**Problem requirements**
Retype the full listing without altering anything.

**The records**
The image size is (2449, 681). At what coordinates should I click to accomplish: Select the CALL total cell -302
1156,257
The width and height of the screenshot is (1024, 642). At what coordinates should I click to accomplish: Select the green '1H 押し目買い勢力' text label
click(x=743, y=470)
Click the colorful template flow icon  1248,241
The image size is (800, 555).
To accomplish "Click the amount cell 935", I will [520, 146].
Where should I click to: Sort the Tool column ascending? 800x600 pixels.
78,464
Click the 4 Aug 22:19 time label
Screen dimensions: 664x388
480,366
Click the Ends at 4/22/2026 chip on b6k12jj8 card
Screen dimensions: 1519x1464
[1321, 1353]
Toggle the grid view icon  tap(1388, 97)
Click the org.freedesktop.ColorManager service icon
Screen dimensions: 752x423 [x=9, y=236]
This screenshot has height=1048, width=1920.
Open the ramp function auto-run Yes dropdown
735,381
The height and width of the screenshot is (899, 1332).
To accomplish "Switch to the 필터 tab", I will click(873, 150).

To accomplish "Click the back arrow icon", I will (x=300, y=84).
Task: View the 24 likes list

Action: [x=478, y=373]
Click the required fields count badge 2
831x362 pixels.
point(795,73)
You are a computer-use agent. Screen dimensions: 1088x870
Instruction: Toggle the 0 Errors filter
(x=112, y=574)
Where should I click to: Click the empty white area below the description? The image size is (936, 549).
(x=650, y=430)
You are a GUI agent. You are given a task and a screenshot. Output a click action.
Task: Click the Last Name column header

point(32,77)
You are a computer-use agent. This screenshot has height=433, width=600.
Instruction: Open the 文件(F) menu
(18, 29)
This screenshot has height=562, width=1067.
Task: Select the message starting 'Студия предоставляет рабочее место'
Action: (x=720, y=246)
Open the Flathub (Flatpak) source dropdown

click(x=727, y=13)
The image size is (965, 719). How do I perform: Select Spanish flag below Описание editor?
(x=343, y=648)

**Written response**
The image size is (2449, 681). At what coordinates should I click to accomplish: Select the CALL total cell -302
1156,257
The width and height of the screenshot is (1024, 642). At what coordinates should I click to accomplish: Select the green '1H 押し目買い勢力' text label
click(x=743, y=470)
Click the colorful template flow icon  1248,241
The image size is (800, 555).
To accomplish "Click the amount cell 935", I will [520, 146].
Where should I click to: Sort the Tool column ascending? 800x600 pixels.
78,464
Click the 4 Aug 22:19 time label
Screen dimensions: 664x388
480,366
Click the Ends at 4/22/2026 chip on b6k12jj8 card
Screen dimensions: 1519x1464
[1321, 1353]
Toggle the grid view icon  tap(1388, 97)
Click the org.freedesktop.ColorManager service icon
Screen dimensions: 752x423 [x=9, y=236]
This screenshot has height=1048, width=1920.
Open the ramp function auto-run Yes dropdown
735,381
The height and width of the screenshot is (899, 1332).
To accomplish "Switch to the 필터 tab", I will click(873, 150).

To accomplish "Click the back arrow icon", I will (x=300, y=84).
Task: View the 24 likes list

Action: [x=478, y=373]
Click the required fields count badge 2
831x362 pixels.
point(795,73)
You are a computer-use agent. Screen dimensions: 1088x870
Instruction: Toggle the 0 Errors filter
(x=112, y=574)
Where should I click to: Click the empty white area below the description? The image size is (936, 549).
(x=650, y=430)
You are a GUI agent. You are given a task and a screenshot. Output a click action.
Task: Click the Last Name column header

point(32,77)
You are a computer-use agent. This screenshot has height=433, width=600.
Instruction: Open the 文件(F) menu
(18, 29)
This screenshot has height=562, width=1067.
Task: Select the message starting 'Студия предоставляет рабочее место'
Action: (x=720, y=246)
Open the Flathub (Flatpak) source dropdown

click(x=727, y=13)
The image size is (965, 719). How do I perform: Select Spanish flag below Описание editor?
(x=343, y=648)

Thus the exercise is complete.